> **Trecho do texto**:
◆ ◆ ◆ ◆ ◆ ◆ ◆
Comecei o meu dia rezando, numa conversa de pé de orelha com o meu Deus. Há coisas que não entendemos muito bem e, nessas horas, chego junto de Deus. Preciso de respostas. Aliás, todos precisamos de respostas, que venham nos dar um alento em meio a tristeza que estamos passando, e nos aponte um horizonte possível. Algumas coisas são de difícil entendimento, como esta notícia de que mesmo em meio a uma das mais graves crises econômicas mundiais da história, 42 bilionários brasileiros viram suas fortunas crescer US$ 34 bilhões nos meses da pandemia, de acordo com a ONG Oxfam com base em dados do ranking de bilionários da revista “Forbes”. Alguém aí consegue entender isso? Eu não!
Na década de 80, refletíamos exatamente sobre esta situação. Nas celebrações das Comunidades Eclesiais de Base – CEBs, esta era a reflexão que perpassava o nosso imaginário. Dizíamos à época: “Há ricos cada vez mais ricos, à custa de pobres, cada vez mais pobres.” Dona Maria Ferreira, uma das lideranças de uma destas comunidades, não se contentava com esta máxima. Dizia ela: “Há ricos cada vez mais ricos, nas costas de nós pobres, cada vez mais pobres.” Como entender esta lógica perversa, num dos momentos mais difíceis de nossas vidas? Pessoas que estão lucrando com a desgraça alheia?
Ainda bem que do outro lado, há aqueles que ainda sabem ser solidários à dor do outro. Felizmente, os indígenas estão experimentando a partilha de algumas pessoas e instituições, que tem chegado neste momento que mais precisam. Medicamentos, testes rápidos, álcool gel, hipoclorito, máscaras, tem sido as generosas doações que nos chegam a cada momento. O que menos tem chegado é qualquer tipo de manifestação solidárias, destes maiorais que estão se enriquecendo em meio à tragédia.
Gestos solidários afirmativos têm recebido também os bispos católicos que assinaram a “Carta ao Povo de Deus”, com criticas contundente e pertinente, ao desgoverno do atual mandatário da nação. Lembrando que não foi à instituição CNBB, que elaborou a carta, infelizmente. A direção da conferência parece ter guardado o saudoso profetismo numa de suas gavetas institucionais. Uma pena, pois em outros tempos bem mais carrancudos, esta mostrava a sua cara, sem nenhum temor.
◆ ◆ ◆ ◆ ◆ ◆ ◆
> **Verifique sua compreensão**:
A. De acordo com o texto sobre os bilionários na pandemia, quanto cresceram as fortunas dos 42 bilionários brasileiros nos meses da pandemia?
B. Retome o texto sobre os bilionários na pandemia e dê continuidade a ele a partir do ponto em que termina.
O material não é necessário para o que se pede aqui.

> **Material fornecido**:
◆ ◆ ◆ ◆ ◆ ◆ ◆
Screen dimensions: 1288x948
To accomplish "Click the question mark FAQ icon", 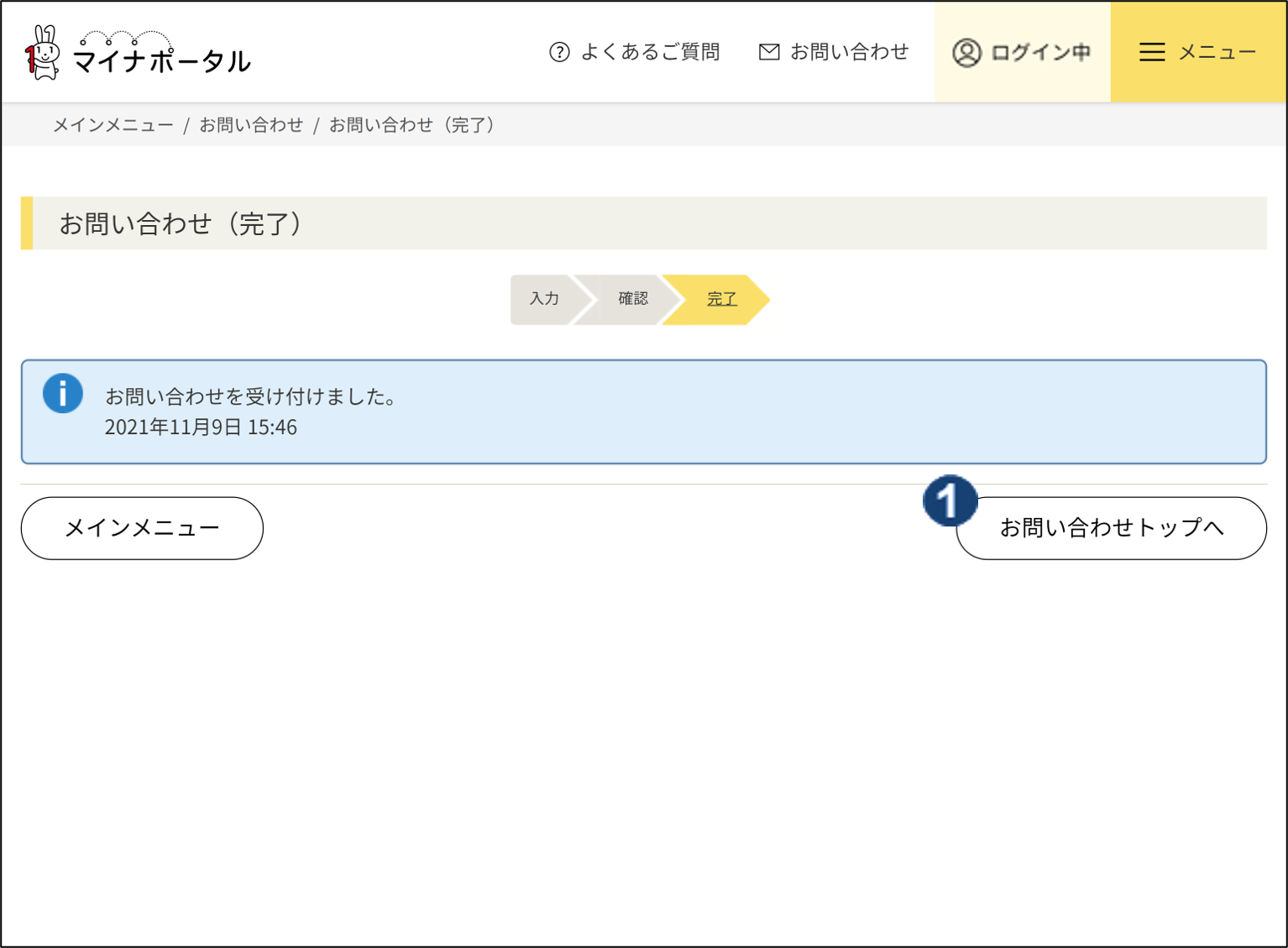I will [559, 52].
◆ ◆ ◆ ◆ ◆ ◆ ◆
> **Respostas em ordem**:
A. As fortunas cresceram US$ 34 bilhões.

B.
Mas as ações e atitudes de amorosidade vão brotando aqui e acolá. Gestos solidários que nos marcam, como a dos “Padres da Caminhada”, que redigiram uma belíssima carta de apoio solidário aos nossos bispos. Uma atitude sem dúvida de muita esperança, para dizer-lhes, que não estão sozinhos no enfrentamento desta realidade tão caótica. Fazemos coro às denúncias dos bispos, e queremos reafirmar o compromisso de lutar pela vida dos pequenos. A morte de pobres inocentes, indígenas, quilombolas, ribeirinhos, favelados, não passarão sem que alguém seja responsabilizado pelos quase 100 mil mortos. O sangue destes inocentes está nas mãos daqueles que nos governam, manchando uma das páginas de nossa história.
Somos pela vida! Somos pelos pequenos e não abrimos mãos disso. Queremos dizer àqueles que, covardemente, tem atacado os bispos pela sua ação profética, que a vida está em primeiro plano. Além do mais, seguimos o Deus de Jesus, que é antes de tudo, amor e apaixonado pelos pequenos e marginalizados. Um Deus que não somente faz questão de caminhar com os pequenos, mas que também se faz UM com eles. Neste sentido, não basta ser uma pessoa boa, ter Deus no coração e rezar, é preciso cuidar da miséria, da pobreza e do sofrimento do outro. A indiferença é um pecado terrível que dói no coração do próprio Deus.
Um Deus que é amor. Não como conceito teórico, mas que se identifica com a causa daqueles que estão sofrendo. Um Deus que nos ama com infinito amor e aconchega os pequenos no seu colo de PAI/MÃE. Como nos diz uma das mais belas páginas do no Testamento que assim nos diz: “Caríssimos, amemo-nos uns aos outros, porque o amor vem de Deus e todo aquele que ama nasceu de Deus e conhece Deus. Quem não ama, não chegou a conhecer Deus, pois Deus é amor. (1Jo 4,7-8) Deus é amor e quem quiser ficar n’ELE e com ELE, tem que ser pelo amor, pela vida.